I’ve been thinking about it all day, and perhaps it’s not so much a lie as an exaggeration (a shade-of-gray difference, I know, like every politician or fisherperson getting caught in a fib). Those ambitious American-dream types of promises are allegorical, aspirational, inspirational, metaphors. They’re not intended to be real.
They do provide some meaning and purpose. Those dreams of what you could be or have provide incentive and motivation. Without them, most jobs or careers would have very little to offer beyond a paycheque. For some, that paycheque is the motivation. The work provides the means to pursue other things; think those who wait tables to support an artistic career, or the kid with a paper route saving for a new bike.
They also promise things that are familiar. We’ve read about or seen in films the fun, easy, glamorous, comfortable lives of others. During school and early careers, we’re encouraged to save our money and “pay our dues” in scut work or low-paying roles, investing in our future. At the same time, we get opportunities to indenture ourselves to student loans and credit cards and mortgages, all part of the path to that life of ease.
Age and experience wear off the shiny coating of those dreams. The shinier ones stay perpetually in the future, always just five years away, tantalizing. Like a jar at the back of a high shelf, just out of reach – you can feel it, but can’t quite grab it. But the more realistic among us change what we want, to fit what we might actually do.

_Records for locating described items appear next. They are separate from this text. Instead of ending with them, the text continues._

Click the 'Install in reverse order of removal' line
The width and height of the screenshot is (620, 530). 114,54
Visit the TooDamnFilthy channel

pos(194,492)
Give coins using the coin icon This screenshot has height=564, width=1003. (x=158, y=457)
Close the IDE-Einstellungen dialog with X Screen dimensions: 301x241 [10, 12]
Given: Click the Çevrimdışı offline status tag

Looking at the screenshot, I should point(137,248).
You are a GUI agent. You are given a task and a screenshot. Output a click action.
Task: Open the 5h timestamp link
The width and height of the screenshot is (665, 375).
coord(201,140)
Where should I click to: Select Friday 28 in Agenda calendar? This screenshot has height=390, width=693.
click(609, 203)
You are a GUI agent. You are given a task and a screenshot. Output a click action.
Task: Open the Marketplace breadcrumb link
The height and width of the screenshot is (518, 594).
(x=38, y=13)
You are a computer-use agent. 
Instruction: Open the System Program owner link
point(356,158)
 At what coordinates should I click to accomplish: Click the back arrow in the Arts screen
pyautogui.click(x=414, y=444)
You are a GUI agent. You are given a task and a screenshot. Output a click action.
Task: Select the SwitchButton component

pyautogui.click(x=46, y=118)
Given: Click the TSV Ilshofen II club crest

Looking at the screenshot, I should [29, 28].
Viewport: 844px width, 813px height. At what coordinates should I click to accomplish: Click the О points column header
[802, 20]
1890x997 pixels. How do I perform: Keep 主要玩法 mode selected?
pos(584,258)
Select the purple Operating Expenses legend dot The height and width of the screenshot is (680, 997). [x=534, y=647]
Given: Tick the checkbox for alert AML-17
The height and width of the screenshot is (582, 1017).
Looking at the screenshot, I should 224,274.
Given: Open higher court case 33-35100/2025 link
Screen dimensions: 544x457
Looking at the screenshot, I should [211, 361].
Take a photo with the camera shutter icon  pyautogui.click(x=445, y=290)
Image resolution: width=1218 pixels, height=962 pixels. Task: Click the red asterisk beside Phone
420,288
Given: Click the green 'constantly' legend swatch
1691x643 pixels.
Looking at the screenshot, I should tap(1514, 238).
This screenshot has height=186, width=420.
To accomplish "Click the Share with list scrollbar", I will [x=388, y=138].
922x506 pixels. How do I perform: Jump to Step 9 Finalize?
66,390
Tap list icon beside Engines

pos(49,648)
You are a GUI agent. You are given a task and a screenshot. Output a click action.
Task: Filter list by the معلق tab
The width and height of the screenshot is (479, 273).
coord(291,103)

What those aspirational dreams cannot do is provide a formula. Not everyone dreams of or wants exactly the same thing. What I want for my future is different than what other people want (and even from what I wanted ten years ago, and ten years before that). Good thing, too, because if we all worked towards the same thing, that tropical paradise would be very crowded.
We also each take different paths, make different choices, throughout our lives. My dream can’t be the same as someone who has children; the motivations for parents include those instant priorities of their kids. And the reverse is true – the opportunities I have and will have to pursue things will be different than those with bigger families. Our lives and our selves are the result of the choices we make along the way (even in those times when we feel we have no choice), and so our outcomes will naturally be different, too.
Overall, I think the lie is in the notion that there’s some big payoff that happens. That as you move through middle age things get easier, the rewards will outweigh the costs, and that you’ll wake up on your 55th birthday to find that you’re living the life of Riley. When in reality, the payoff is happening all the time. Things that used to be daunting or challenging are now easier. Stuff that used to scare us, we can now do without even thinking. We experience rewards on an ongoing basis: more creature comforts, stronger relationships, a lifetime of experiences, and, if we have kids, watching them grow into little people and then grown-ups.
I think this is captured in the recent trends encouraging gratitude and mindfulness. Others smarter than me have figured out this reward-in-pieces formula, and they encourage us to pay attention and recognize the good things in the now instead of always looking towards that big payoff later. This isn’t a recent trend, just those specific words are; people have been writing about it for eons, from Shakespeare to Sondheim.
So that big reward does happen, just in pieces. Like the work and effort takes place throughout our whole lives, so too do the rewards. Perhaps sometimes we’re just working too hard to see them.